**Written instruction A**
According to the symlinks guide, what does an inode track?
**Written instruction B**
Reproduce verbatim the stretch of the symlinks guide from "What Are Symbolic" through "or is deleted.".

**Page**
=====

How to Create Symbolic Links in Ubuntu Linux

Symbolic links (symlinks) create lightweight pointers to files and directories, giving you fast shortcuts without duplicating data, similar to how Windows shortcuts reference programs without copying them. They streamline file management, surface configuration files where you need them, and keep projects tidy across disks and mount points. Combined with foundational tasks like moving files and directories, symlinks make it easy to reorganize complex trees without extra copies.

This guide covers creating symlinks with ln, choosing between relative and absolute targets, safely updating or removing existing links, mirroring a directory tree with symlinked files, and troubleshooting with readlink and find. The examples focus on practical Ubuntu usage that transfers well to other Debian-based systems.

What Are Symbolic Links in Linux?

Symbolic links act as pointers to files or directories rather than storing the actual data. Unlike hard links, which directly reference file data at the inode level (an inode is the filesystem record that tracks a file’s metadata), symlinks only reference the file path. If the original file is moved or deleted, the symlink becomes broken.

Symbolic Links vs Hard Links

Understanding the difference helps you choose the right link type for your situation:

• Symbolic links store a path to the target. They work across filesystems and can point to directories, but break if the target moves or is deleted.
• Hard links share the same inode as the original file. They only work within the same filesystem and cannot link to directories, but remain valid even if the original filename is deleted (since both names point to the same data).

For most use cases involving shortcuts, configuration management, and cross-filesystem links, symbolic links are the appropriate choice.

=====

**Rows**
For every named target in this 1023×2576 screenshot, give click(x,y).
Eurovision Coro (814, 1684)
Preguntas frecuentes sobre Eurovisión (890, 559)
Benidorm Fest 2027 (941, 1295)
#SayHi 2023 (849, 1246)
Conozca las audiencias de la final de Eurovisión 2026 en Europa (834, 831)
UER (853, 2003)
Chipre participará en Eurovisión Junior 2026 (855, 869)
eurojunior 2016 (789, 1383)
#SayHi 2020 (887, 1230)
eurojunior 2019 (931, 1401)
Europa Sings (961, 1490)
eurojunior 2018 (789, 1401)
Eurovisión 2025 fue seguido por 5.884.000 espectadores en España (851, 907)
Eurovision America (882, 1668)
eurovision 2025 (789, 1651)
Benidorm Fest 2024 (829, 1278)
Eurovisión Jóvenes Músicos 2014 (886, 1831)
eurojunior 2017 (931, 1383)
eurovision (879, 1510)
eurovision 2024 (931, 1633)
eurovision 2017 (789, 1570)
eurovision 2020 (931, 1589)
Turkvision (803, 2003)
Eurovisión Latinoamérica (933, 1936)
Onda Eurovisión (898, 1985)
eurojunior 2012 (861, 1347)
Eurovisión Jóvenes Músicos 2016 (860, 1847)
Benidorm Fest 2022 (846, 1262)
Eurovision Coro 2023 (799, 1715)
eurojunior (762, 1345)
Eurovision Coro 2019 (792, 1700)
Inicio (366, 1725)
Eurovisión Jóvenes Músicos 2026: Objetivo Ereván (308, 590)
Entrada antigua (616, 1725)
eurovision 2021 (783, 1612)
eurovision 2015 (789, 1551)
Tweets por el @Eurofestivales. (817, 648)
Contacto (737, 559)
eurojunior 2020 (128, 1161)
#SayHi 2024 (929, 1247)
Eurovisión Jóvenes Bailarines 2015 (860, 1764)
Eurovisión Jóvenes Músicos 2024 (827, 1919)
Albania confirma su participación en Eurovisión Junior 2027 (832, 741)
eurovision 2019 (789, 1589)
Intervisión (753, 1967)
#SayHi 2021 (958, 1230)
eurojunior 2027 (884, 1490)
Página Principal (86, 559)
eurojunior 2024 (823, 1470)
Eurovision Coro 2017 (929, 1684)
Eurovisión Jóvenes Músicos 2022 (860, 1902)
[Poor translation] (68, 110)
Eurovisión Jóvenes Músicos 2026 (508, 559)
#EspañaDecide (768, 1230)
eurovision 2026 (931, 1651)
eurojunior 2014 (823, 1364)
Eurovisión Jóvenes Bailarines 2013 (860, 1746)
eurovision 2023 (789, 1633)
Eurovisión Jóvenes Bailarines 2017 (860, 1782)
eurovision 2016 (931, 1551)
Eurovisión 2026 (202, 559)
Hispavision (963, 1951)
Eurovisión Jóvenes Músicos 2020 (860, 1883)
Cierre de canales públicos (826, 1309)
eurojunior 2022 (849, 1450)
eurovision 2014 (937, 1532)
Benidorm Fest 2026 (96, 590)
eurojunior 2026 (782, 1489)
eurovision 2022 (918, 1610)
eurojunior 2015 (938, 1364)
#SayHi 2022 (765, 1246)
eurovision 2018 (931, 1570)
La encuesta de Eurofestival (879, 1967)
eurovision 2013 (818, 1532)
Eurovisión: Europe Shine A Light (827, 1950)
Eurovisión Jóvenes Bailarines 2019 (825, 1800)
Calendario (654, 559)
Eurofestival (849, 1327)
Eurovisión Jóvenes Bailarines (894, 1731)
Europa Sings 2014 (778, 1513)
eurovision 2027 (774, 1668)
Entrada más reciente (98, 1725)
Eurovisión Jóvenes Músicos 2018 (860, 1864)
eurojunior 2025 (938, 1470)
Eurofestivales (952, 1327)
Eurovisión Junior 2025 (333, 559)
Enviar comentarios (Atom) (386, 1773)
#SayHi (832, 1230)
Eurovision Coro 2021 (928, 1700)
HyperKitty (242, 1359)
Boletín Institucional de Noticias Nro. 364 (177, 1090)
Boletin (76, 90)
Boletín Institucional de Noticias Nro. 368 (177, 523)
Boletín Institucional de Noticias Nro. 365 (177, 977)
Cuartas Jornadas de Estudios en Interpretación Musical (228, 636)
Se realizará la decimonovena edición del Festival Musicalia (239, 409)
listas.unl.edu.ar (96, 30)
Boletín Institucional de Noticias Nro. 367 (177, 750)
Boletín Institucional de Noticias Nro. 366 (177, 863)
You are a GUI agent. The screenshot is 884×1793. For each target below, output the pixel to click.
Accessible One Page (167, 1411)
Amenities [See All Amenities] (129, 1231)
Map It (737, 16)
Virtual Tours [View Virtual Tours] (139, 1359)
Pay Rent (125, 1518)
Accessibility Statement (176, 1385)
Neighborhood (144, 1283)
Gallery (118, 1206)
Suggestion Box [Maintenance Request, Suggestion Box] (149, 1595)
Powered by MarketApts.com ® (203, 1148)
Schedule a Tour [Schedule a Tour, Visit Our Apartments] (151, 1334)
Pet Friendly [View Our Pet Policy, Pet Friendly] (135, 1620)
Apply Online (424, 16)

=====

**Final answer A**
A file's metadata.

**Final answer B**
What Are Symbolic Links in Linux?

Symbolic links act as pointers to files or directories rather than storing the actual data. Unlike hard links, which directly reference file data at the inode level (an inode is the filesystem record that tracks a file’s metadata), symlinks only reference the file path. If the original file is moved or deleted, the symlink becomes broken.

Symbolic Links vs Hard Links

Understanding the difference helps you choose the right link type for your situation:

• Symbolic links store a path to the target. They work across filesystems and can point to directories, but break if the target moves or is deleted.